The more I read and hear about the new Labour law, the more I wonder what glorious, illicit and mind-altering substances our politicians are on. No, that was facetious of me, and I apologize for saying it. But I'm pissed, and as you should know, anger leads to ugly thoughts. On the surface of it, I should be thrilled with this new law, since I'm an employee and it's all about keeping me in my job and making it more difficult for me to get fired. Oh yes, and guaranteeing me an available toilet when I need to visit one. It all should make me want to climb a ladder up to the highest rooftop and shout for joy so that all may hear my gratitude, right? Instead I'm angry because the jesters in Cabinet are insulting my intelligence.

You see, unfortunately for the people I made the mistake of voting for, I'm one of those employees who ensures my job security via the old-fashioned method of working hard and having my employer appreciate my efforts. I'm comfortable in my job, happy that I have one in these hard times, and I'm weird enough to think my boss is pretty cool. See, he assists us with education costs, gives us excellent health insurance, and I have ways to earn extra holiday time, and so many other benefits. His business isn't huge, but he tries to share the good news with us.
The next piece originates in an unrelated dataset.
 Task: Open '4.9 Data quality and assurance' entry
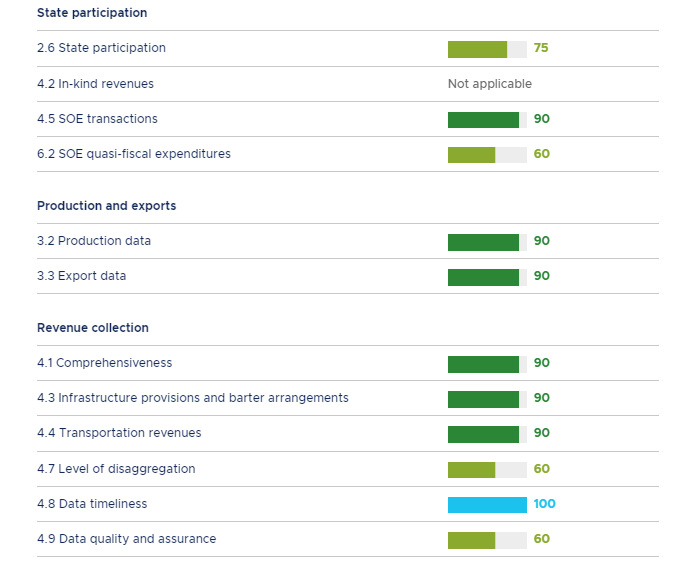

And do you know what happens with the benefits he gives us? The Government of Belize, currently run by the same sad clowns who say that our welfare is their only thought (yeah, they all say that), makes us pay taxes on those benefits.
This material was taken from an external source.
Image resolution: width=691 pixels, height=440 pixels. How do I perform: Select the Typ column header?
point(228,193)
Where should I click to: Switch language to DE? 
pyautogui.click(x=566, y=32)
Now, if you are heartless enough to tax me for getting help in my quest for higher education, how the hell am I supposed to believe that you care in the least about my welfare? It seems to me that what's in play here is the endless political goal of keeping us poor and ignorant. This law isn't for me or for anyone else who wants to improve themselves, to excel in their chosen profession. Because the moment we do that, the moment we climb above a certain level, as my employer is trying to help me do, the tax man's waiting to pick us off. So what I should be doing is sitting in a packing crate with the sign 'Home, Sweet Home' over the door, which opens onto swamps and London bridges, and waiting till the day of the week when I go to see my area rep for my weekly handout, correct? Beloved area rep then feels the love, and I remain happily ignorant in my fetid swamp and financial slavery, indebted to 'the man' for my daily bread. Yes, Mr Amandala, slavery is alive and well in Belize -we are all whipped, beaten, fed crumbs for good (servile) behaviour and kept subservient by the political party du jour. 

Then again, this law is about jobs, so to be fair the picture I paint above, though all too real, isn't applicable to the situation under discussion. Okay, that's true, but what we're talking about here isn't too much different. What this law creates is a tidy balancing act that can't be healthy for culture or economy. Employees who barely do their jobs are granted security of tenure, while those of us who are ambitious and want to rise to the top are punished through taxation. Excellent way to develop this developing country of ours, I cannot but admire the sheer genius of it.

Mr Prime Minister, please don't do me no favors, I can't afford it. But then, you aren't doing it for me, I'm not your slave.